* _Your task_:
Reproduce every one of the following records word for word, keeping the lines in their original order.

* _Data for the task_:
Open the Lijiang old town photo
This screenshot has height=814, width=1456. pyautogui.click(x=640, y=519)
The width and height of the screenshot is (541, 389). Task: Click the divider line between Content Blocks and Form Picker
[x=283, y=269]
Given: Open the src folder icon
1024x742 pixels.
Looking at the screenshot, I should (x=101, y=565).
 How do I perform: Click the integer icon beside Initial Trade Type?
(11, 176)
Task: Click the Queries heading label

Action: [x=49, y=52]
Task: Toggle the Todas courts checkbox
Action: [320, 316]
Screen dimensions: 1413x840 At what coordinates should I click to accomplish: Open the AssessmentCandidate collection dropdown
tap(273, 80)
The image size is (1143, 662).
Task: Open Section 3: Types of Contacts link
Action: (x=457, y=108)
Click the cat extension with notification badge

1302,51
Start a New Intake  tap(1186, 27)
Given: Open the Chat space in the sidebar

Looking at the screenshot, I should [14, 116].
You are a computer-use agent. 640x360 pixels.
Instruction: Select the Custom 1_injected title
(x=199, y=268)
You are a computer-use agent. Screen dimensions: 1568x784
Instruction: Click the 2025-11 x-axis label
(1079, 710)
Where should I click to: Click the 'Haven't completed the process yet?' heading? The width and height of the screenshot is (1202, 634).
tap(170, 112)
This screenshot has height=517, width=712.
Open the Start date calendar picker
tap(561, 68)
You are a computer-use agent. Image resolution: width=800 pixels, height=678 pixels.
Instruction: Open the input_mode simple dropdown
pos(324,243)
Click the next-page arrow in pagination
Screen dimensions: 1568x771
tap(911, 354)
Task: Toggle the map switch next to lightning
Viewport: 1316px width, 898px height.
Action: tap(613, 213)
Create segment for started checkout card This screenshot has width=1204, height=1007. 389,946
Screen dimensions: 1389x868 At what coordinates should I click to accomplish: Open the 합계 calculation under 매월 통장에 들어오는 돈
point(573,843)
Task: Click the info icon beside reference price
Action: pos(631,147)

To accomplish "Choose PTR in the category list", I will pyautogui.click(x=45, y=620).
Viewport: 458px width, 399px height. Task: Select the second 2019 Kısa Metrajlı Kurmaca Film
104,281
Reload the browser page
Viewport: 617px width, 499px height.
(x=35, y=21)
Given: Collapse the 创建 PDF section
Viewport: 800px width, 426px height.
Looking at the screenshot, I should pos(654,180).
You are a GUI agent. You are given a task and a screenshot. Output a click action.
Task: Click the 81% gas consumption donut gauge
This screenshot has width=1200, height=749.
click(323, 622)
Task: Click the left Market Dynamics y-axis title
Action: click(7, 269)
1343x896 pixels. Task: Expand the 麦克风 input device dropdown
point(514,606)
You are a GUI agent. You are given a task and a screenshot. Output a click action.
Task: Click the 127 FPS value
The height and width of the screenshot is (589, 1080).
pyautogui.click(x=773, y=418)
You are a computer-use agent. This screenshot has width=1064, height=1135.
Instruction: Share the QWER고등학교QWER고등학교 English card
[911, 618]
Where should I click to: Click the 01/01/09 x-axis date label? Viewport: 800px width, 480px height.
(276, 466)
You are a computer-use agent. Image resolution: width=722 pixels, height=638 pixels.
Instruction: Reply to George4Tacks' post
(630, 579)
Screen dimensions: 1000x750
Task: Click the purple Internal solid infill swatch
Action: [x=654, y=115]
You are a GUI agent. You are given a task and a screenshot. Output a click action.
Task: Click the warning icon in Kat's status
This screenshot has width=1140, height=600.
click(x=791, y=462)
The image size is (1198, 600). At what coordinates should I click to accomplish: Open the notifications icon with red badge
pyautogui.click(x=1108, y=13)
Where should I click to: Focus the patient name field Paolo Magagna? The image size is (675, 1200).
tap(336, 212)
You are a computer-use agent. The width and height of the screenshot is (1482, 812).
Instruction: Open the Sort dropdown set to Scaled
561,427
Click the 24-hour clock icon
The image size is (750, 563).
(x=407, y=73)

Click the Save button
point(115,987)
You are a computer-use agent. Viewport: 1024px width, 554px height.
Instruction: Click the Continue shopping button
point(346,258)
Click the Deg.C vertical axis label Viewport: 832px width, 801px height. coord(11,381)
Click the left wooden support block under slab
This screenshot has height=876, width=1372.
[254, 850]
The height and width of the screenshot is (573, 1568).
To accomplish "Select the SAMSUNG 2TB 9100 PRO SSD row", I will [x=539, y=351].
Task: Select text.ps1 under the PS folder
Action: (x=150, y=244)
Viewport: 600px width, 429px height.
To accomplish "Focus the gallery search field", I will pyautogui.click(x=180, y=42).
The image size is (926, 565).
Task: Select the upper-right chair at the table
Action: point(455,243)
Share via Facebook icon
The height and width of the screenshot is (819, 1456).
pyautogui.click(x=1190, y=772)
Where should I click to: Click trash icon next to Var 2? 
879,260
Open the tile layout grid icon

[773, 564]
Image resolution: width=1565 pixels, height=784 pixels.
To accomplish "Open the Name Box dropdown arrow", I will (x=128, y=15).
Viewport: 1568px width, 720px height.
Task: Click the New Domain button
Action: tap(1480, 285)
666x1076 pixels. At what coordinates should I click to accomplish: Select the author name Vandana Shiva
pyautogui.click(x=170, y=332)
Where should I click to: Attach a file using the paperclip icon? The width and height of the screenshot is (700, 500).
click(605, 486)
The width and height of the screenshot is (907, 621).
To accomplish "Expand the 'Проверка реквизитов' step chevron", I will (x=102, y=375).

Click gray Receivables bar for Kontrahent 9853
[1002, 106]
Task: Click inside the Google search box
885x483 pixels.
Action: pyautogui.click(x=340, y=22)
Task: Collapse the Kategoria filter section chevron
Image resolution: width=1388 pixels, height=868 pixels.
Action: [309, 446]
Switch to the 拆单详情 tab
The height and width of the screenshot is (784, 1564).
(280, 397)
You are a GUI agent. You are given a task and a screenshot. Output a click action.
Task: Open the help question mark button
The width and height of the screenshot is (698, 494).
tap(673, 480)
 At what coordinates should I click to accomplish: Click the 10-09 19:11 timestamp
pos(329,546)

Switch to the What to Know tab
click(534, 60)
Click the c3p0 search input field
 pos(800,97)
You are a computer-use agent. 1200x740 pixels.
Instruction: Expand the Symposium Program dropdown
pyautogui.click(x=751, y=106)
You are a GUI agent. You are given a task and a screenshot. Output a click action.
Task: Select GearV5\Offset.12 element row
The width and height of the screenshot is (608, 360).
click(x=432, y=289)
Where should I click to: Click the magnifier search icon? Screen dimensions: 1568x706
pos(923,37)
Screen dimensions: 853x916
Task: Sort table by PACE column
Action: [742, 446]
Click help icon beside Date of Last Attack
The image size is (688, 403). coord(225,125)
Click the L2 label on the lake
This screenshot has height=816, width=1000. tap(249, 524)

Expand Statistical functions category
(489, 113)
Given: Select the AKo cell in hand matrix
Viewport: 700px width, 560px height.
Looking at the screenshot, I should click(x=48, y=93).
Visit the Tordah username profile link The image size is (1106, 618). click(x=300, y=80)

* _Correct result_:
Open the Lijiang old town photo
This screenshot has height=814, width=1456. pyautogui.click(x=640, y=519)
The width and height of the screenshot is (541, 389). Task: Click the divider line between Content Blocks and Form Picker
[x=283, y=269]
Given: Open the src folder icon
1024x742 pixels.
Looking at the screenshot, I should (x=101, y=565).
 How do I perform: Click the integer icon beside Initial Trade Type?
(11, 176)
Task: Click the Queries heading label

Action: [x=49, y=52]
Task: Toggle the Todas courts checkbox
Action: [320, 316]
Screen dimensions: 1413x840 At what coordinates should I click to accomplish: Open the AssessmentCandidate collection dropdown
tap(273, 80)
The image size is (1143, 662).
Task: Open Section 3: Types of Contacts link
Action: (x=457, y=108)
Click the cat extension with notification badge

1302,51
Start a New Intake  tap(1186, 27)
Given: Open the Chat space in the sidebar

Looking at the screenshot, I should [14, 116].
You are a computer-use agent. 640x360 pixels.
Instruction: Select the Custom 1_injected title
(x=199, y=268)
You are a computer-use agent. Screen dimensions: 1568x784
Instruction: Click the 2025-11 x-axis label
(1079, 710)
Where should I click to: Click the 'Haven't completed the process yet?' heading? The width and height of the screenshot is (1202, 634).
tap(170, 112)
This screenshot has height=517, width=712.
Open the Start date calendar picker
tap(561, 68)
You are a computer-use agent. Image resolution: width=800 pixels, height=678 pixels.
Instruction: Open the input_mode simple dropdown
pos(324,243)
Click the next-page arrow in pagination
Screen dimensions: 1568x771
tap(911, 354)
Task: Toggle the map switch next to lightning
Viewport: 1316px width, 898px height.
Action: tap(613, 213)
Create segment for started checkout card This screenshot has width=1204, height=1007. 389,946
Screen dimensions: 1389x868 At what coordinates should I click to accomplish: Open the 합계 calculation under 매월 통장에 들어오는 돈
point(573,843)
Task: Click the info icon beside reference price
Action: pos(631,147)

To accomplish "Choose PTR in the category list", I will pyautogui.click(x=45, y=620).
Viewport: 458px width, 399px height. Task: Select the second 2019 Kısa Metrajlı Kurmaca Film
104,281
Reload the browser page
Viewport: 617px width, 499px height.
(x=35, y=21)
Given: Collapse the 创建 PDF section
Viewport: 800px width, 426px height.
Looking at the screenshot, I should pos(654,180).
You are a GUI agent. You are given a task and a screenshot. Output a click action.
Task: Click the 81% gas consumption donut gauge
This screenshot has width=1200, height=749.
click(323, 622)
Task: Click the left Market Dynamics y-axis title
Action: click(7, 269)
1343x896 pixels. Task: Expand the 麦克风 input device dropdown
point(514,606)
You are a GUI agent. You are given a task and a screenshot. Output a click action.
Task: Click the 127 FPS value
The height and width of the screenshot is (589, 1080).
pyautogui.click(x=773, y=418)
You are a computer-use agent. This screenshot has width=1064, height=1135.
Instruction: Share the QWER고등학교QWER고등학교 English card
[911, 618]
Where should I click to: Click the 01/01/09 x-axis date label? Viewport: 800px width, 480px height.
(276, 466)
You are a computer-use agent. Image resolution: width=722 pixels, height=638 pixels.
Instruction: Reply to George4Tacks' post
(630, 579)
Screen dimensions: 1000x750
Task: Click the purple Internal solid infill swatch
Action: [x=654, y=115]
You are a GUI agent. You are given a task and a screenshot. Output a click action.
Task: Click the warning icon in Kat's status
This screenshot has width=1140, height=600.
click(x=791, y=462)
The image size is (1198, 600). At what coordinates should I click to accomplish: Open the notifications icon with red badge
pyautogui.click(x=1108, y=13)
Where should I click to: Focus the patient name field Paolo Magagna? The image size is (675, 1200).
tap(336, 212)
You are a computer-use agent. The width and height of the screenshot is (1482, 812).
Instruction: Open the Sort dropdown set to Scaled
561,427
Click the 24-hour clock icon
The image size is (750, 563).
(x=407, y=73)

Click the Save button
point(115,987)
You are a computer-use agent. Viewport: 1024px width, 554px height.
Instruction: Click the Continue shopping button
point(346,258)
Click the Deg.C vertical axis label Viewport: 832px width, 801px height. coord(11,381)
Click the left wooden support block under slab
This screenshot has height=876, width=1372.
[254, 850]
The height and width of the screenshot is (573, 1568).
To accomplish "Select the SAMSUNG 2TB 9100 PRO SSD row", I will [x=539, y=351].
Task: Select text.ps1 under the PS folder
Action: (x=150, y=244)
Viewport: 600px width, 429px height.
To accomplish "Focus the gallery search field", I will pyautogui.click(x=180, y=42).
The image size is (926, 565).
Task: Select the upper-right chair at the table
Action: point(455,243)
Share via Facebook icon
The height and width of the screenshot is (819, 1456).
pyautogui.click(x=1190, y=772)
Where should I click to: Click trash icon next to Var 2? 
879,260
Open the tile layout grid icon

[773, 564]
Image resolution: width=1565 pixels, height=784 pixels.
To accomplish "Open the Name Box dropdown arrow", I will (x=128, y=15).
Viewport: 1568px width, 720px height.
Task: Click the New Domain button
Action: tap(1480, 285)
666x1076 pixels. At what coordinates should I click to accomplish: Select the author name Vandana Shiva
pyautogui.click(x=170, y=332)
Where should I click to: Attach a file using the paperclip icon? The width and height of the screenshot is (700, 500).
click(605, 486)
The width and height of the screenshot is (907, 621).
To accomplish "Expand the 'Проверка реквизитов' step chevron", I will (x=102, y=375).

Click gray Receivables bar for Kontrahent 9853
[1002, 106]
Task: Click inside the Google search box
885x483 pixels.
Action: pyautogui.click(x=340, y=22)
Task: Collapse the Kategoria filter section chevron
Image resolution: width=1388 pixels, height=868 pixels.
Action: [309, 446]
Switch to the 拆单详情 tab
The height and width of the screenshot is (784, 1564).
(280, 397)
You are a GUI agent. You are given a task and a screenshot. Output a click action.
Task: Open the help question mark button
The width and height of the screenshot is (698, 494).
tap(673, 480)
 At what coordinates should I click to accomplish: Click the 10-09 19:11 timestamp
pos(329,546)

Switch to the What to Know tab
click(534, 60)
Click the c3p0 search input field
 pos(800,97)
You are a computer-use agent. 1200x740 pixels.
Instruction: Expand the Symposium Program dropdown
pyautogui.click(x=751, y=106)
You are a GUI agent. You are given a task and a screenshot. Output a click action.
Task: Select GearV5\Offset.12 element row
The width and height of the screenshot is (608, 360).
click(x=432, y=289)
Where should I click to: Click the magnifier search icon? Screen dimensions: 1568x706
pos(923,37)
Screen dimensions: 853x916
Task: Sort table by PACE column
Action: [742, 446]
Click help icon beside Date of Last Attack
The image size is (688, 403). coord(225,125)
Click the L2 label on the lake
This screenshot has height=816, width=1000. tap(249, 524)

Expand Statistical functions category
(489, 113)
Given: Select the AKo cell in hand matrix
Viewport: 700px width, 560px height.
Looking at the screenshot, I should click(x=48, y=93).
Visit the Tordah username profile link The image size is (1106, 618). click(x=300, y=80)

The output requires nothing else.